Lo pasarían bien, dijo Miguel para sí. Cuando Parido comenzó a comprar dio, sin quererlo, la señal para el siguiente paso de Miguel, movimiento que el parnass no había previsto.

– ¡Vendo café! ¡Cincuenta barriles a treinta y seis! -gritó Joachim.

Parido lo miró con cara de incredulidad. No había visto llegar a Joachim o acaso no se habría fijado. Se había desprendido de las ropas de campesino y vestía, una vez más, como un hombre de posibles, con la imagen de todo un comerciante holandés, ataviado con traje y sombrero negro. Nadie que no le conociere hubiera adivinado que un mes atrás era poco más que un mendigo.
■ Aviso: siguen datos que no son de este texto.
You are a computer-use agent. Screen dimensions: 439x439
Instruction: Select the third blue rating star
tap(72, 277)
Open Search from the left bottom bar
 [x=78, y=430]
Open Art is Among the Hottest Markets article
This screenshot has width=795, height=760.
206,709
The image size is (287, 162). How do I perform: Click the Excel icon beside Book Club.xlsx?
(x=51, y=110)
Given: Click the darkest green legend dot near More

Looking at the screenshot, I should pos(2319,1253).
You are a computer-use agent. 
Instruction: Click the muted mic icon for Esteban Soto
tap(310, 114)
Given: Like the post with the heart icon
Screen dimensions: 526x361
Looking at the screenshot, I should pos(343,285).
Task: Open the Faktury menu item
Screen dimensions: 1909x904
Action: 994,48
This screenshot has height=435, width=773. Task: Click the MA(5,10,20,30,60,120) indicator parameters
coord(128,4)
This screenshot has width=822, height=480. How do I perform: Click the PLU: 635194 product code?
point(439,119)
Ahora estaba rodeado por un gentío de compradores a cuyas entusiastas llamadas respondía una a una, sereno como un aguerrido mercader de cualquier Bolsa de Europa.

Aquel movimiento había sido idea de Alferonda. Parido podía fácilmente asegurar su influencia sobre los comerciantes de la Nación Portuguesa. Todos sabían de su rivalidad con Miguel, y pocos hubieran desafiado voluntariamente a un hombre vengativo que ocupaba un lugar en el ma'amad. Alferonda sabía que podría animar a unos pocos tudescos extranjeros a iniciar el negocio, pero no había los bastantes para sostener una baja de valores, y los más de ellos no desearían hacer grandes inversiones en tan desconocida mercancía o contrariar en exceso a Parido. Pero la intervención de Joachim podía convencer al mercado holandés de que aquello era asunto de negocios, y no un conflicto entre portugueses. Podía atraer a los comerciantes holandeses que desearan beneficiarse con el nuevo producto. Sin duda recelarían de intervenir en una trifulca donde judío batallaba contra judío por una mercancía de la que apenas nadie sabía nada, pero en cuanto vieran a uno de sus intrépidos compatriotas intervenir, se lanzarían a la carrera por no perder la ocasión.

Otro holandés anunció una venta. Miguel nunca lo había visto antes. Era tan solo algún desafortunado comerciante que había apostado por el café y se había visto atrapado en el fuego cruzado. Desesperado por deshacerse de sus bienes antes de que el precio cayera más, ofreció sus quince barriles por treinta y cinco. Miguel estaba a solo dos florines del precio que necesitaba para sobrevivir, a cinco florines de lo que necesitaba para derrotar a Parido. Pero aun si lograba bajar el precio a treinta, sería menester mantenerlo estable hasta las dos, hora en que cerraba la jornada comercial.

Un nuevo sujeto gritó en holandés, pero tenía acento francés. Luego otro, este en danés. Treinta y cinco. Treinta y cuatro. Miguel no había de hacer más que mirar y controlar. Había vendido ocho barriles que no poseía. No importaba. Habían cambiado de manos muchos más barriles de los que los almacenes de Amsterdam aspirarían a albergar nunca.

Ahora Miguel tenía que esperar a ver hasta dónde bajaba el precio y comprar lo suficiente para cubrirse las espaldas. Si el comprador lo decidía así, podía presentar una petición para no tener que comprar su café a los precios de treinta y ocho y treinta y nueve, pero eso poco le importaba a Miguel. Que se guardasen su dinero. Ahora lo único que importaba era el precio del barril.

Parido miraba con el rostro demudado. Había dejado de gritar órdenes, pues un solo hombre no podía comprarlo todo sin causar su propia ruina. Parido había hecho subir de forma artificial los precios y sabía que, si compraba los suficientes barriles para que los precios volvieran a quedar en treinta y nueve perdería mucho dinero, aun con el beneficio que supondría su opción de venta.